**PROBLEM**
All records that follow are to be copied exactly, with images omitted.

□ □ □ □ □

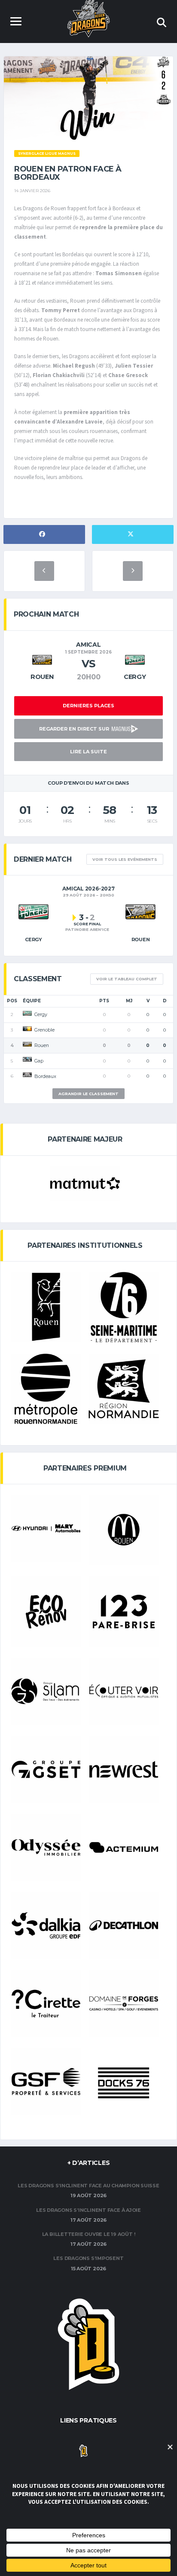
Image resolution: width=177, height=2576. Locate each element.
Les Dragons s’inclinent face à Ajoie (88, 2210)
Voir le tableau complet (126, 978)
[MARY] (46, 1528)
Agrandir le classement (88, 1093)
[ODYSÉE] (46, 1847)
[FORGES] (123, 2003)
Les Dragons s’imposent (88, 2258)
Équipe (32, 1001)
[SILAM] (46, 1691)
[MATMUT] (85, 1183)
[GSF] (46, 2081)
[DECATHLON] (123, 1925)
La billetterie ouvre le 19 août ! (88, 2234)
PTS (104, 1001)
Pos (12, 1001)
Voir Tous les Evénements (124, 859)
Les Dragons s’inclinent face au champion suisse (88, 2186)
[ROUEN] (46, 1307)
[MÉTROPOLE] (46, 1389)
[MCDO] (123, 1530)
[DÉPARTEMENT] (123, 1307)
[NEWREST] (123, 1769)
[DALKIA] (46, 1925)
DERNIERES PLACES (88, 706)
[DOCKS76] (123, 2083)
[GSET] (46, 1769)
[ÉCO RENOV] (46, 1611)
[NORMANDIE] (123, 1389)
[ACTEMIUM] (123, 1847)
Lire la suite (88, 752)
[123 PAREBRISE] (123, 1611)
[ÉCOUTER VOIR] (123, 1691)
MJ (129, 1001)
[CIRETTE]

□ □ □ □ □

**TASK RESPONSE**
Image resolution: width=177, height=2576. Locate each element.
Les Dragons s’inclinent face à Ajoie (88, 2210)
Voir le tableau complet (126, 978)
[MARY] (46, 1528)
Agrandir le classement (88, 1093)
[ODYSÉE] (46, 1847)
[FORGES] (123, 2003)
Les Dragons s’imposent (88, 2258)
Équipe (32, 1001)
[SILAM] (46, 1691)
[MATMUT] (85, 1183)
[GSF] (46, 2081)
[DECATHLON] (123, 1925)
La billetterie ouvre le 19 août ! (88, 2234)
PTS (104, 1001)
Pos (12, 1001)
Voir Tous les Evénements (124, 859)
Les Dragons s’inclinent face au champion suisse (88, 2186)
[ROUEN] (46, 1307)
[MÉTROPOLE] (46, 1389)
[MCDO] (123, 1530)
[DÉPARTEMENT] (123, 1307)
[NEWREST] (123, 1769)
[DALKIA] (46, 1925)
DERNIERES PLACES (88, 706)
[DOCKS76] (123, 2083)
[GSET] (46, 1769)
[ÉCO RENOV] (46, 1611)
[NORMANDIE] (123, 1389)
[ACTEMIUM] (123, 1847)
Lire la suite (88, 752)
[123 PAREBRISE] (123, 1611)
[ÉCOUTER VOIR] (123, 1691)
MJ (129, 1001)
[CIRETTE]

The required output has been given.